Deuxieme jour
Tschüss, Namur es war schön bei dir. Unser Fazit: eine unprätentiöse Stadt mit freundlichen Menschen, die sich sogar bemühen, auf Deutsch mit uns zu sprechen.


Veröffentlicht: 21.07.2025
So, jetzt geht es los. Wir haben uns in Wiesbaden am Bahnhof getroffen, vollgetankt und voller Pläne starten wir unsere Reise Richtung Bretagne. Wir haben 7 Tage Zeit und wollen einiges sehen. Zuerst fahren wir nach Namur in Belgien. Das war eine Empfehlung eines Freundes.
Warst du schon einmal in Belgien?
Ja, ein Mal. Da war ich 15 Jahre alt. Mein Bruder besuchte einen belgischen Freund und er hat mich mitgenommen. Ich kann mich an zwei Sachen erinnern: Belgien war sehr flach und die Bierkarte in der Kneipe war sehr sehr lang. Jetzt bin ich schon neugierig, ob es mehr gibt ausser Flachland und Bier.

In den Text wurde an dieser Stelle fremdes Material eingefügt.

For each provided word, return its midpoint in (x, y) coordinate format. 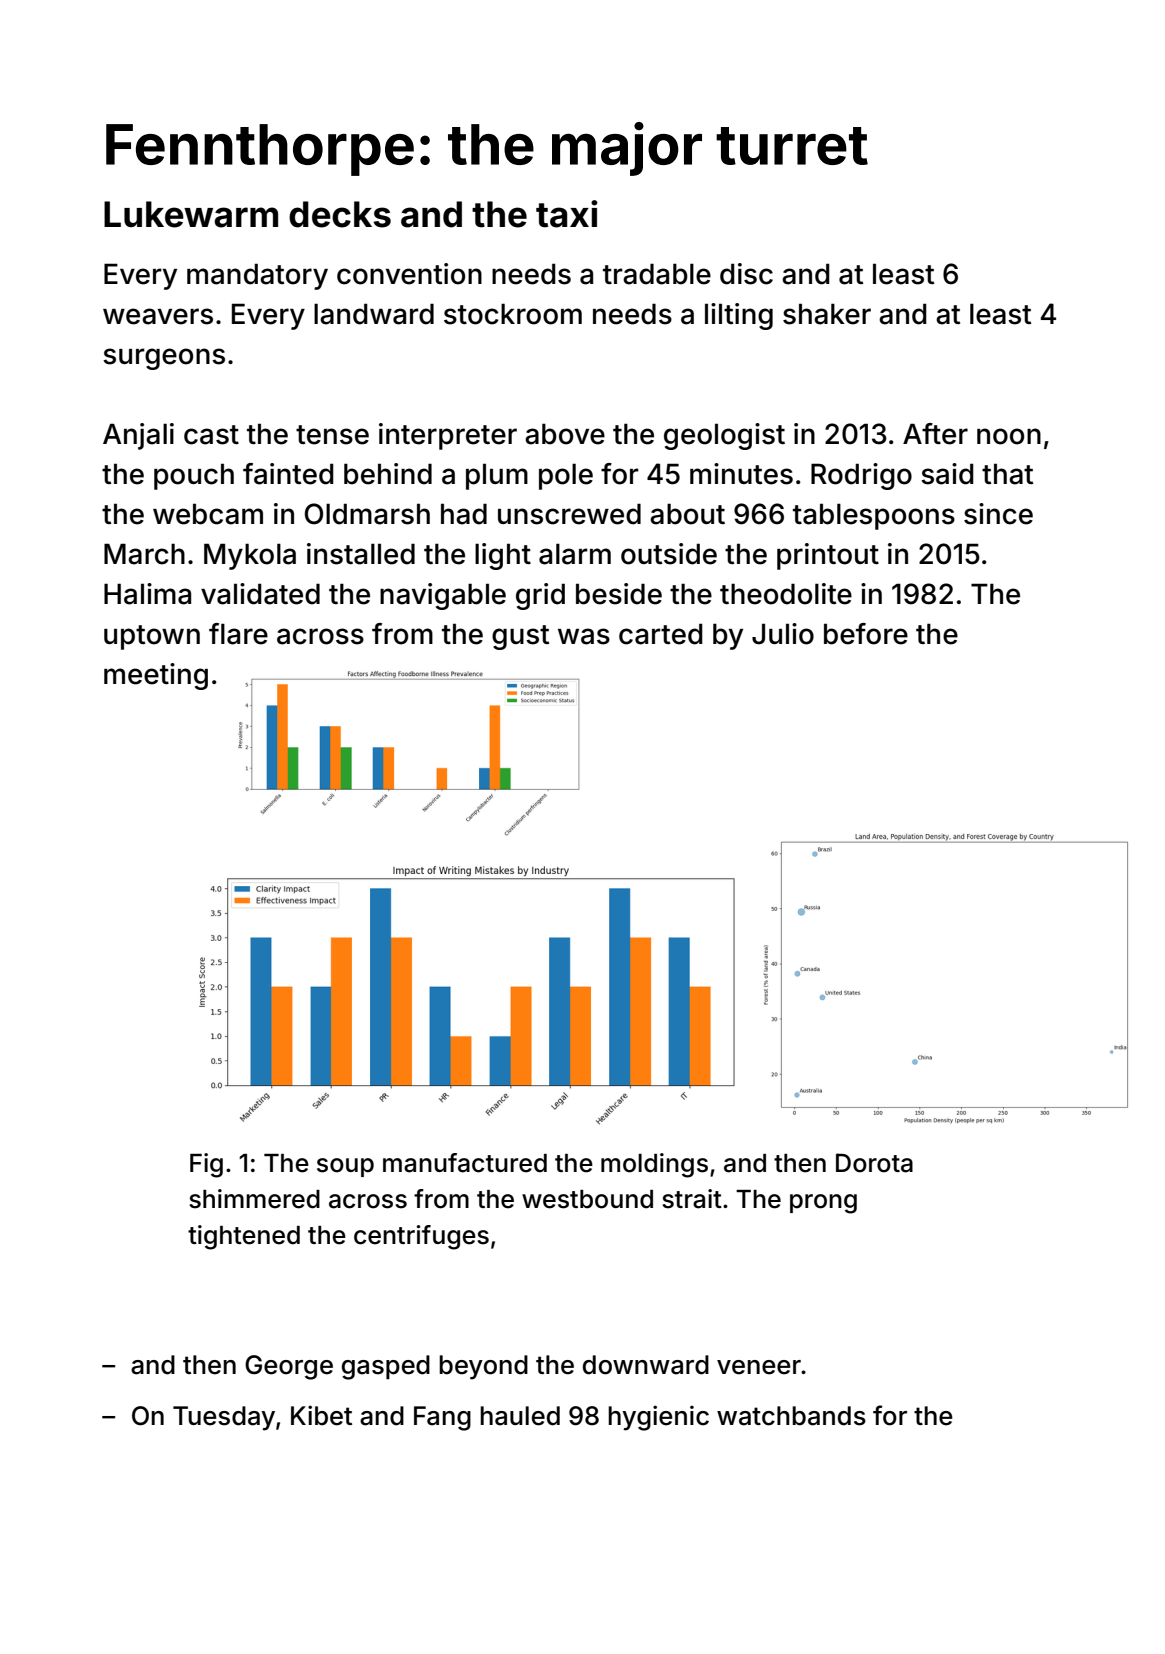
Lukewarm (191, 214)
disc (746, 274)
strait (692, 1199)
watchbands (791, 1416)
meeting (156, 676)
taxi (567, 214)
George (289, 1367)
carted (661, 634)
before (866, 634)
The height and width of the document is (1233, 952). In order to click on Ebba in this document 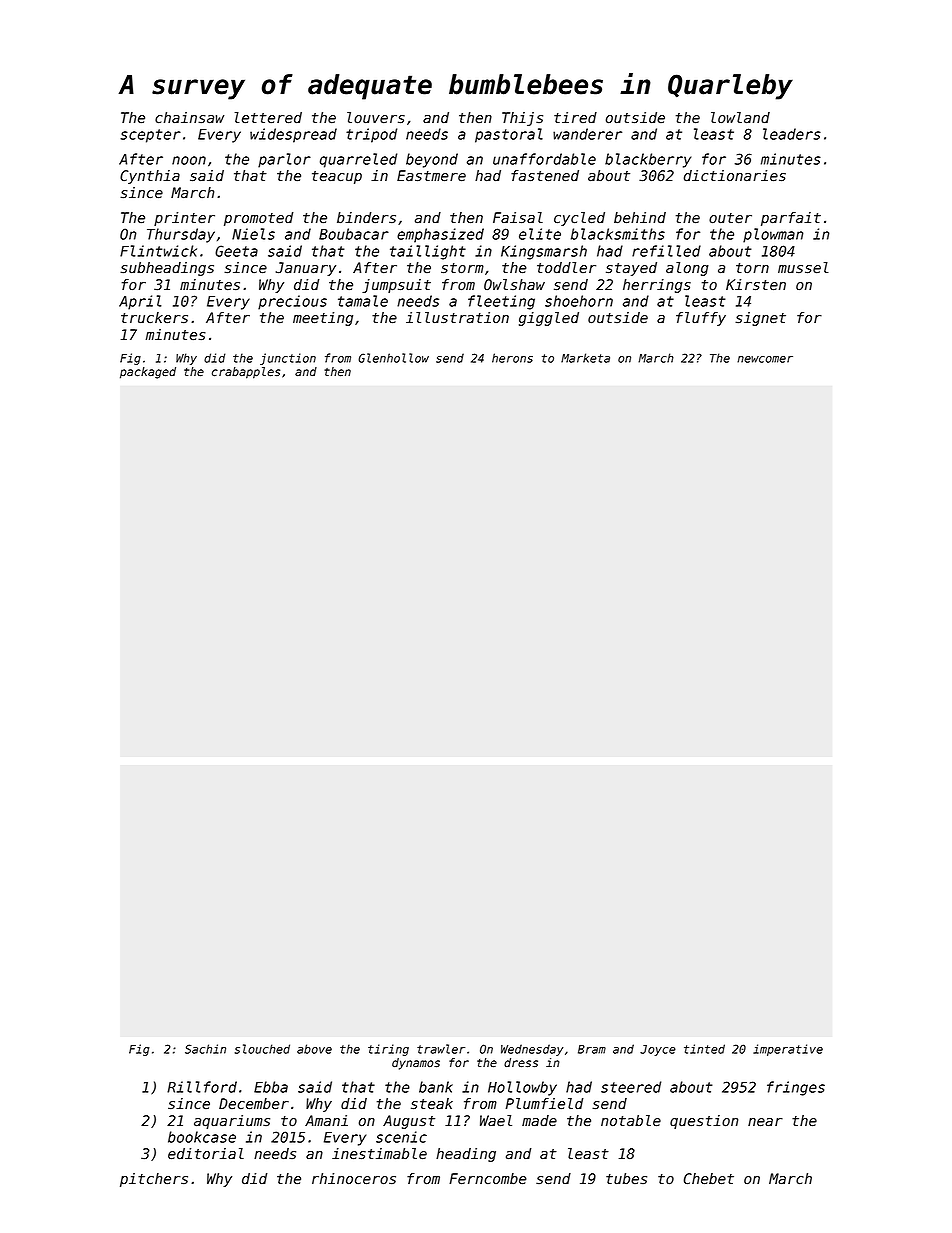, I will do `click(271, 1087)`.
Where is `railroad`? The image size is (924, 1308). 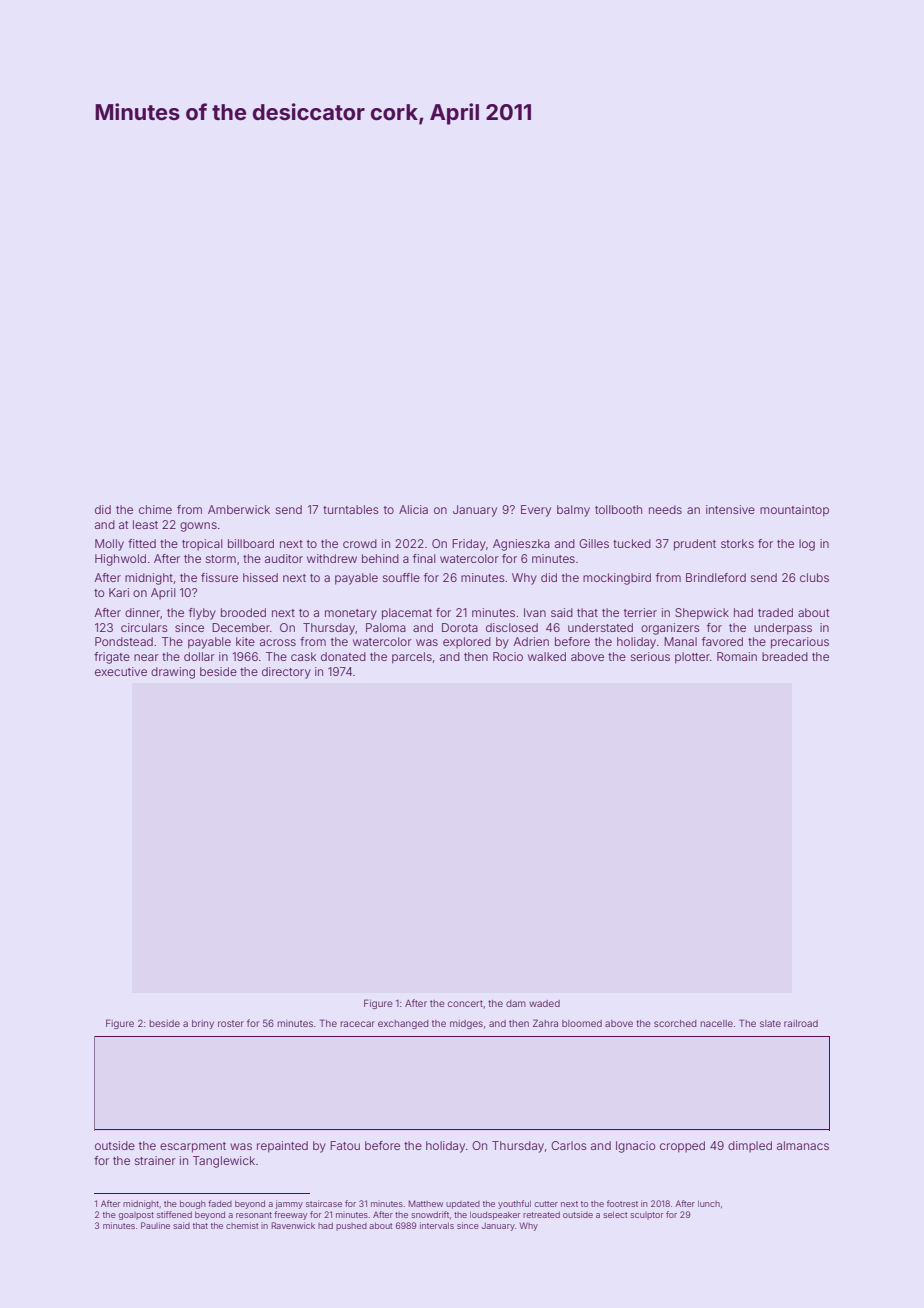
railroad is located at coordinates (801, 1023).
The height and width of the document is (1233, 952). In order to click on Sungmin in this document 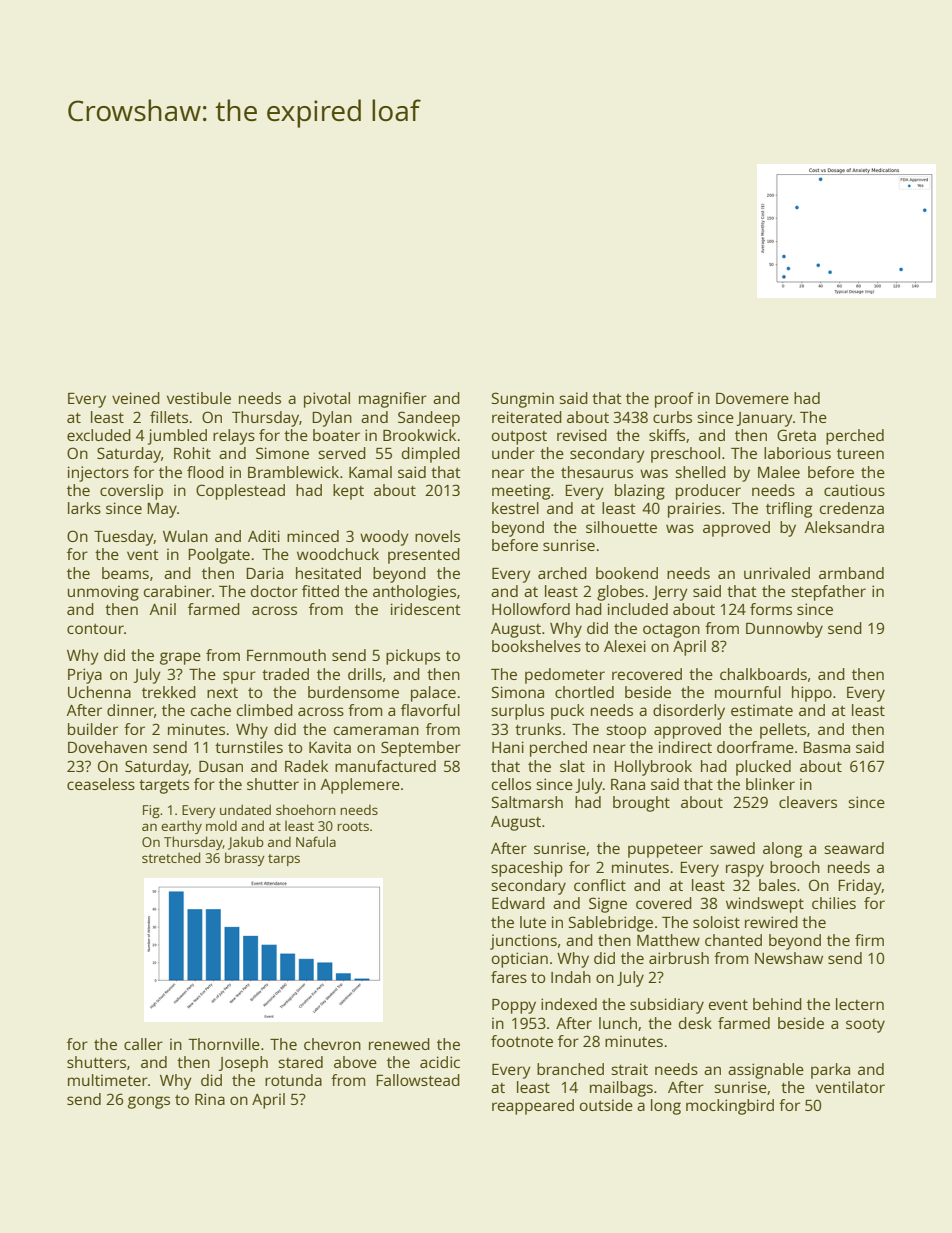, I will do `click(523, 400)`.
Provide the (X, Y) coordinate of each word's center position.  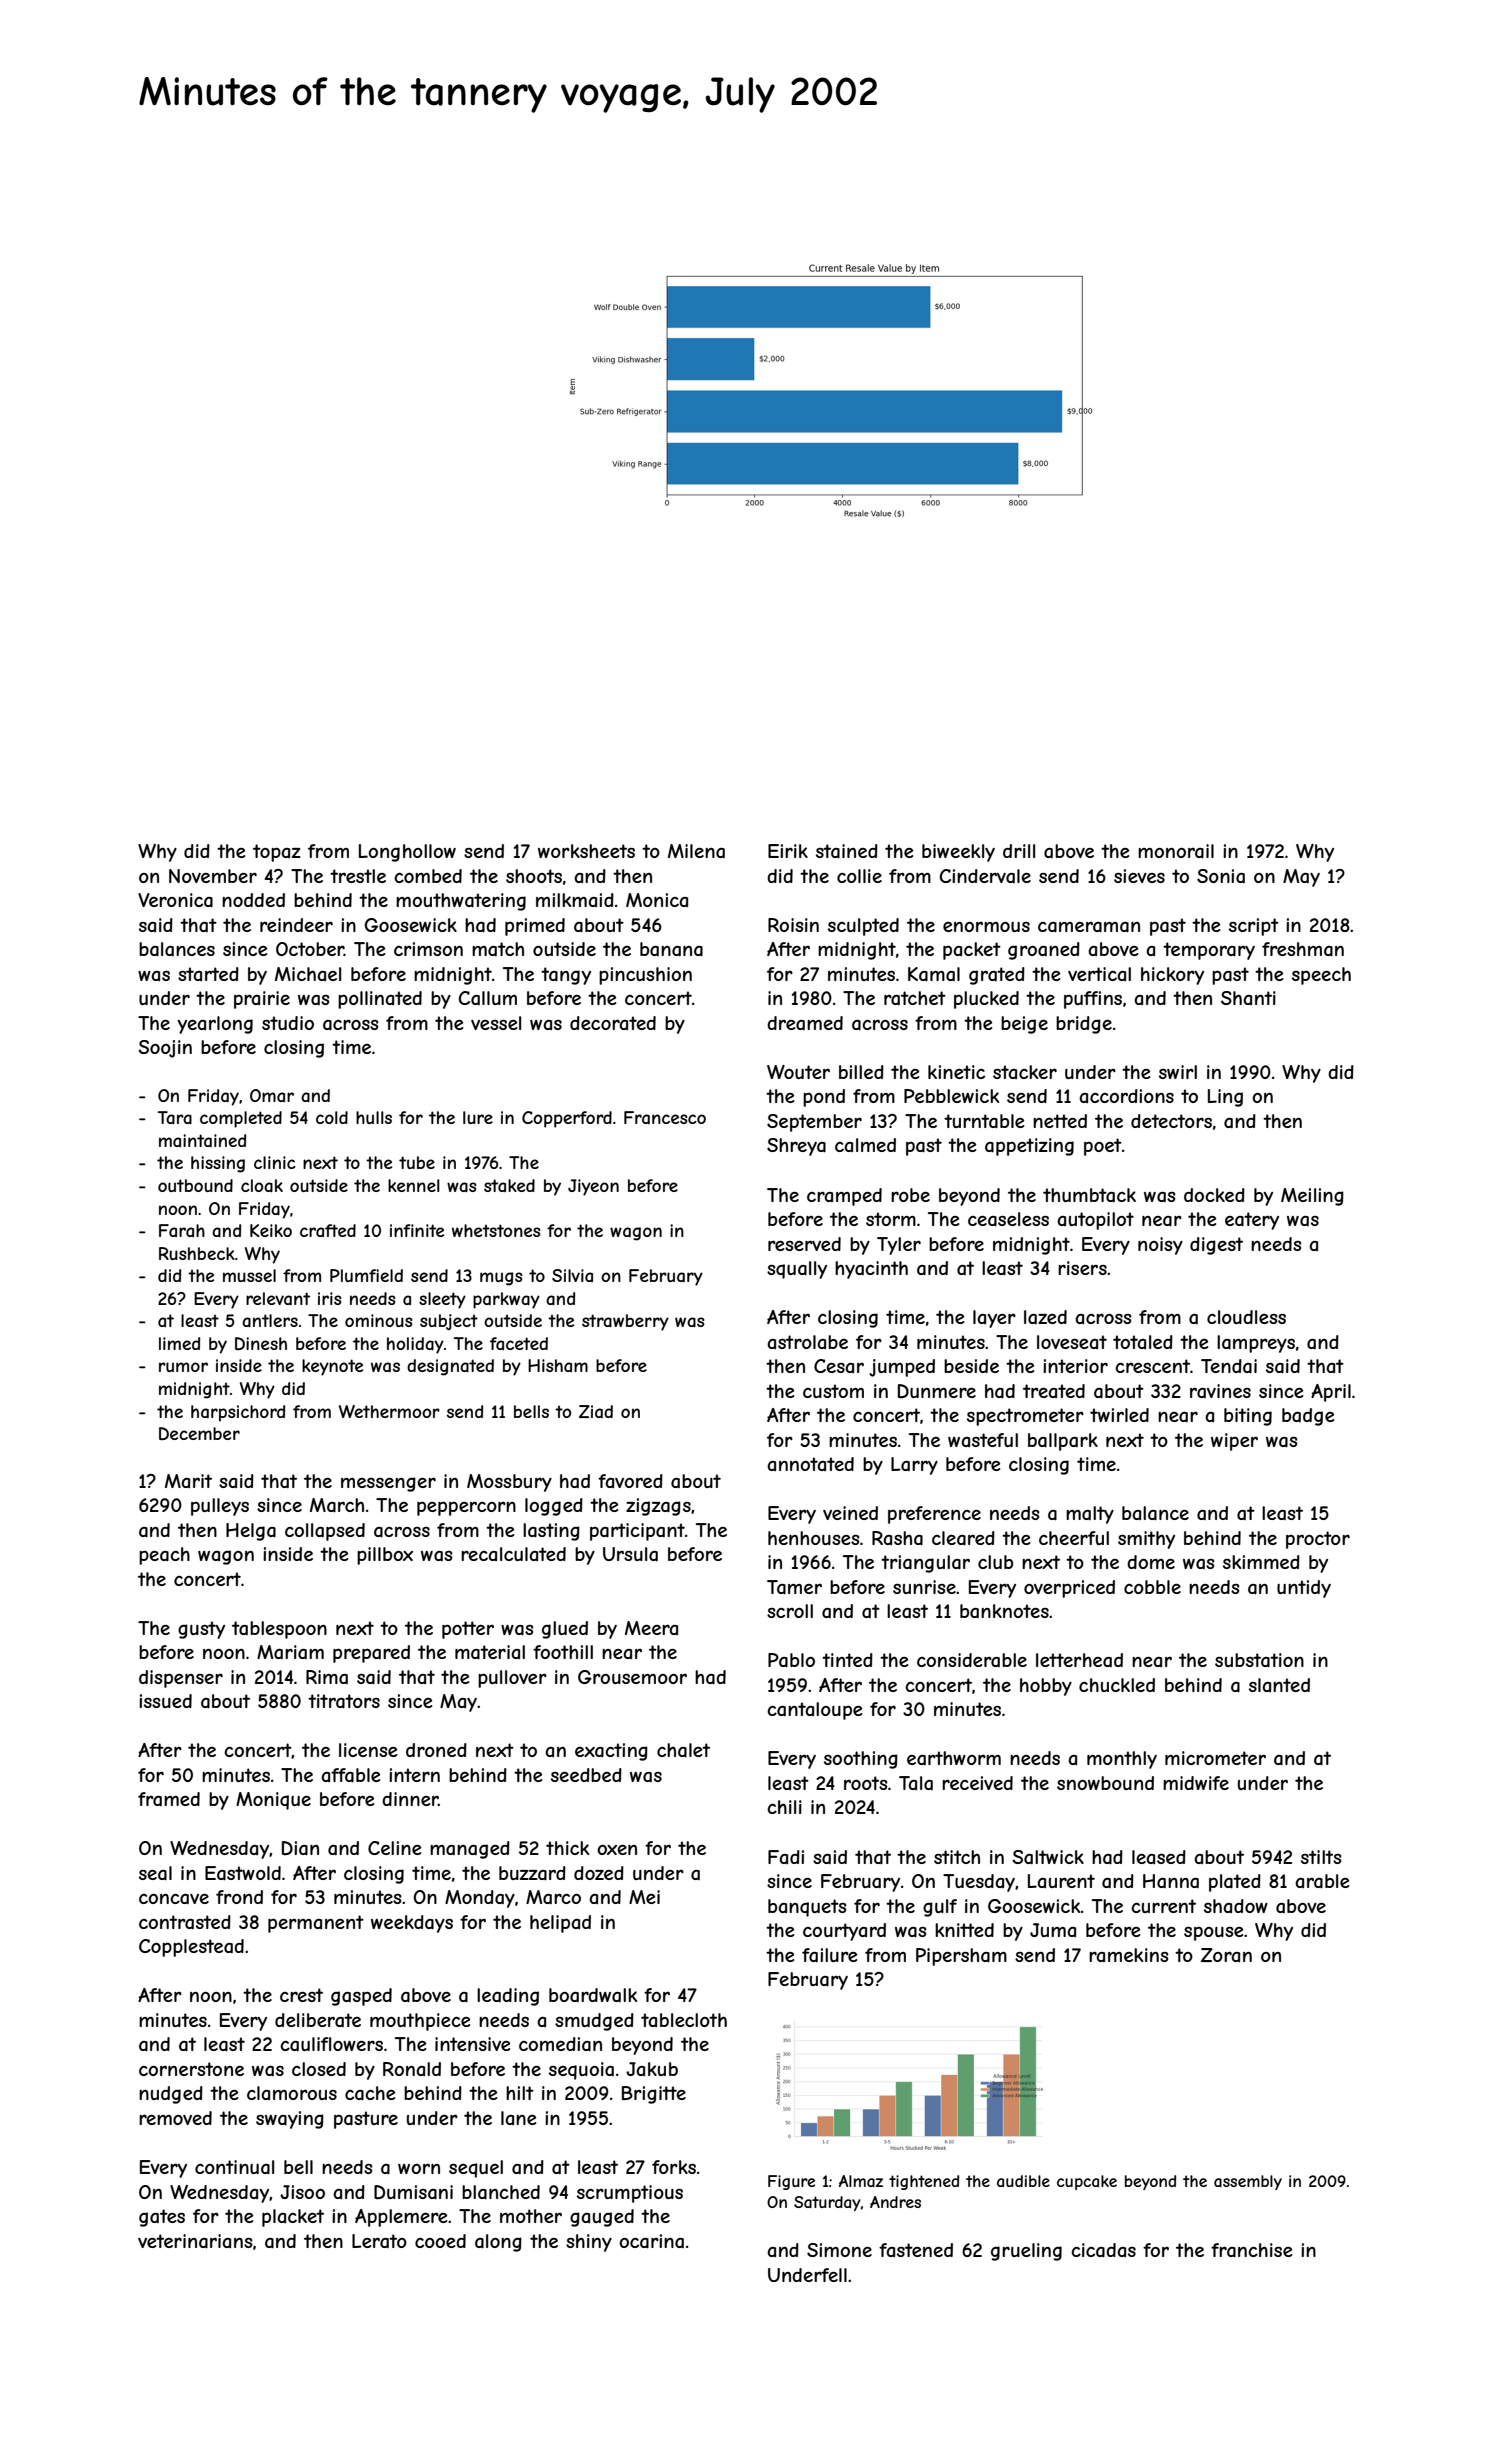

Es gibt auf jeden Fall dort Moules frites, das sind Muscheln mit Pommes. Die kennt glaube ich jede Touristin. Ich war auch Mal in Belgien, in Gent. Ich war mit der Fraktion der Grünen dort. Die haben da eine Fußgängerzone und eine spezielle Belieferung auf der letzten Meile mit kleinen Elektrofahrzeugen. Und es gibt ein Freiluftklavier unter einem Baldachin. Gent hat mir gut gefallen.
Wir fahren jetzt durchs Ahrtal.
Carola, weißt du eigentlich wie lange wir uns kennen?
Lass mich mal überlegen. Seit 1975.
Ja, das sind jetzt 50 Jahre. Du warst da wahrscheinlich sechs und ich war elf. Wir haben 50-jähriges, das ist der Hammer. Und dann machen wir tatsächlich zu unserem 50-jährigen diese Reise, sehr gut.
Jetzt sind wir in Namur angekommen. Das Hotel Mademoiselle Citadelle ist sehr schön, es liegt in den Mauern der Zitadelle. EIne Zahnärztin und ihr Mann führen das Hotel. Der Mann ist sehr sehr nett und hat uns alles erklärt, auf der Karte gezeigt, wie wir alle Sehenswürdigkeiten erreichen können. Nur seine Empfehlung einer Frittenbude haben nicht gefunden.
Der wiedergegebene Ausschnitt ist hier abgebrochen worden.